No, the High Court has ruled that although evidence of behavior and demeanor may provide grounds for suspicion, it does not provide Police with reasonable grounds for belief under the Act. (Collins v Police)
The problem in this instance were that the symptoms maybe a result of lawful consumption of drugs and nervousness is often experienced by innocent people stopped by Police
Section 41, Mental Health Act 1992
Assisting a DAO.
When assisting a DAO, a Constable may enter a premises under Section 41(3), Mental Health Act 1992.
How long can you detain the patient for ?
- 6 hours and
- The time it takes to conduct the medical examination
Section 109, Mental Health Act 1992
Under this section Police may apprehend a person displaying mental health issues in a public place.
What may a Constable do with the person once detained?
If the Constable believes on reasonable grounds the person maybe mentally disordered and that it would be in the interest of that person -
(a) take that person to a Police station, hospital, surgery or to some other appropriate place, and
(b) arrange for a medical practitioner to examine the person at that place ASAP
Section 109(4), Mental Health Act 1992
Continuation of detention for person requiring further examination.
If a medical practitioner having examined a person believes the person requires a further assessment urgently, what may a Constable do?
- Continue to detain the person at the place where the examination is being conducted
Or - Take the person to some other placed nominated by the Practitioner for the purpose of the assessment and detain the person at the other place until the assessment is conducted
What is Police role under the Mental Health (CAT) Act, 1992 ?
The responsibility for providing services under the Mental Health (CAT) Act, 1992 rests primarily with Mental Health Services but Police provide assistance where legislation provides for Police intervention.

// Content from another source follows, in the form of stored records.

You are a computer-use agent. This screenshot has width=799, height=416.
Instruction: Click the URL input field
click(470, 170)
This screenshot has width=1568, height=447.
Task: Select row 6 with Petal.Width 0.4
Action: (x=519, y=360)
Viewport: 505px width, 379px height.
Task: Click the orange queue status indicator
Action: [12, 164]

What are the key words of a mental disorder to consider when dealing with a person believed to have a mental disorder ?
Poses a serious danger and seriously diminished capacity to look after themselves.
What is the maximum you may detain a person for an initial DAO assessment?
-6 hrs unless ordered by the DAO for a further assessment.
Do Police have the power to enter private property to detain a person with a mental health disorder?
No, Police have no power to enter onto private property unless asked to do so by a DAO or medical practitioner.
Section 8, Search and Surveillance Act 2012
Power to enter to effect arrest
Police may enter and search for a person if you suspect the person has committed and offence punishable by imprisonment, and you believe the person will leave or avoide arrest and/or CADD evidence, unless you arrest them immediately.